Por: Álvaro Ricardi Mac-Evoy, Socio Fundador SPM Administración, Organizador y Director de ExpoCondominios, y Advisor de Tecnología para la Copropiedad.
Noviembre cerró con la realización del evento más relevante del país en torno a la copropiedad inmobiliaria: Expocondominios 2025, un espacio que este año funcionó más que como feria y congreso; fue un verdadero termómetro del presente y del futuro del rubro. La feria recibió a más de 2.500 personas y el congreso técnico reunió a cerca de 350 profesionales en torno a cuatro ejes: tecnología aplicada a la gestión, desarrollo empresarial, visión de futuro y desafíos legales.
El evento que contó con la presencia de autoridades del calibre como el ministro de Vivienda, Carlos Montes; y de la subsecretaría de Condominios, liderada por Doris González, generó un punto de inflexión que no debemos olvidar: el Estado está observando la industria, desde más bien, un marco normativo que no siempre dialoga con la realidad operativa del mundo privado, pero es un observador activo.
Uno de los momentos más valiosos fue escuchar a quienes diseñan y construyen los proyectos inmobiliarios, para dialogar directamente con quiénes debemos administrarlos durante toda su vida útil. Los desarrolladores fueron claros en su diagnóstico: Chile necesita administradores más profesionales, empresas capaces de elevar el estándar técnico y humano de la gestión y un rubro que deje atrás modelos precarios, que ya no se condicen con la complejidad actual de las comunidades.
Desde el mundo de la administración, también se evidenció que se requieren proyectos mejor concebidos, con criterios de mantención adecuados, infraestructura pensada para la vida en comunidad y decisiones constructivas que permitan aminorar la conflictiva etapa de postventa y la siempre compleja primera administración. Fue un cruce de visiones que, aunque evidente, pocas veces se había dado con tanta franqueza.
En medio de estas discusiones apareció un dato que sorprendió a todos. La industria de la administración de comunidades en Chile, mueve aproximadamente 360 mil millones de pesos cada mes y sostiene más de 280 mil puestos de trabajo directos e indirectos. Es un volumen económico y laboral que rara vez aparece en el debate público, pero que explica las razones para enfocarse en mejorar el rol, puesto que ya no es un asunto doméstico, sino un componente esencial de la vida urbana y económica del país.
El mensaje transversal de la jornada quedó instalado con nitidez. La tecnología dejó de ser un accesorio simpático para transformarse en una herramienta estratégica, que debe adaptarse a las necesidades reales de cada comunidad. La normativa, aunque avanza, sigue siendo ambigua y evidencia haber sido construida sin una comprensión completa del mercado privado ni de la escala que han alcanzado los condominios en Chile.

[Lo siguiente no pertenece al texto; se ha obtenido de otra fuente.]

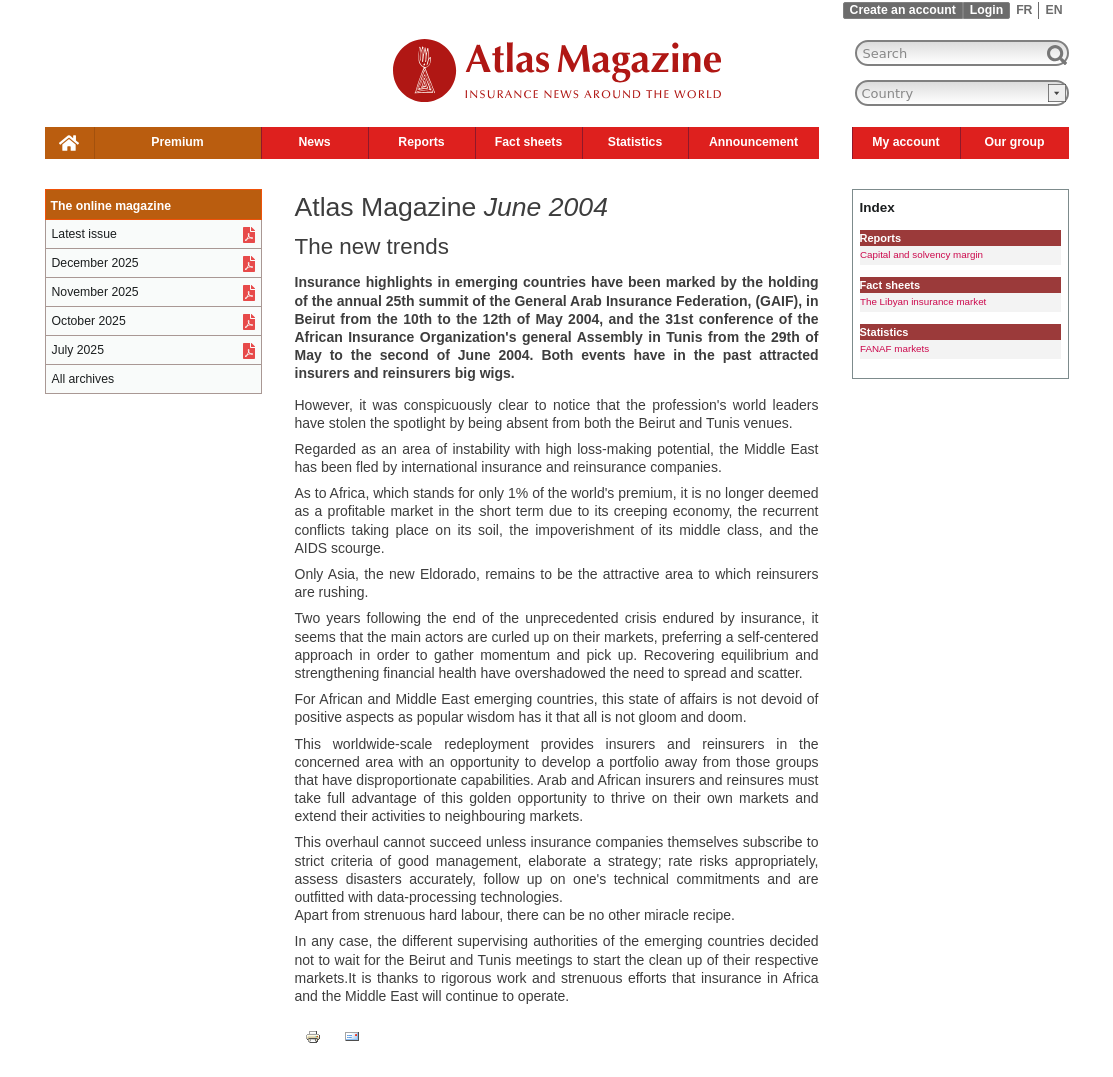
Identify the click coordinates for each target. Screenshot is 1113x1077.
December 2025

En cuánto a la profesionalización, ya no es un desafío voluntario, es una urgencia. No basta con cursos o certificaciones, se necesitan mejores prácticas, criterios más técnicos, comunicación clara con los residentes y un abandono definitivo del modelo del administrador “todólogo”, que intenta absorberlo todo sin herramientas ni estructura.
Expocondominios 2025 dejó la sensación de que la industria está en un punto de inflexión. La administración de comunidades ya no puede apoyarse en la improvisación ni en la inercia del cómo “siempre se ha hecho”. El estándar que la ciudadanía espera, el que las inmobiliarias requieren y el que las políticas públicas deberían impulsar, exige un salto real hacia modelos más colaborativos, responsables y transparentes.
El desafío es que este evento no quede como una postal anual, sino como el inicio de un ciclo donde Estado, empresas, inmobiliarias y administradores trabajen de manera articulada para que las comunidades del país vivan mejor, funcionen mejor y proyecten mejor.